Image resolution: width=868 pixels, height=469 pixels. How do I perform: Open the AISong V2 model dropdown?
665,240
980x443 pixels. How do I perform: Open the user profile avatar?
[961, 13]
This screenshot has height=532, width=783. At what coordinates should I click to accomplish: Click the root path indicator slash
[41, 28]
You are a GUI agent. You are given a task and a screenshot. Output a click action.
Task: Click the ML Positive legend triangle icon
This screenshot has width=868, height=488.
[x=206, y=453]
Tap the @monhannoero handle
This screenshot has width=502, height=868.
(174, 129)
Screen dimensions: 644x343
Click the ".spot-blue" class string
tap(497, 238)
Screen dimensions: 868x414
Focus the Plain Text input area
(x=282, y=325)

What the exercise asks: The expected response is the full set of records, reproduced exactly.

The completed task:
Image resolution: width=868 pixels, height=469 pixels. How do I perform: Open the AISong V2 model dropdown?
665,240
980x443 pixels. How do I perform: Open the user profile avatar?
[961, 13]
This screenshot has height=532, width=783. At what coordinates should I click to accomplish: Click the root path indicator slash
[41, 28]
You are a GUI agent. You are given a task and a screenshot. Output a click action.
Task: Click the ML Positive legend triangle icon
This screenshot has width=868, height=488.
[x=206, y=453]
Tap the @monhannoero handle
This screenshot has width=502, height=868.
(174, 129)
Screen dimensions: 644x343
Click the ".spot-blue" class string
tap(497, 238)
Screen dimensions: 868x414
Focus the Plain Text input area
(x=282, y=325)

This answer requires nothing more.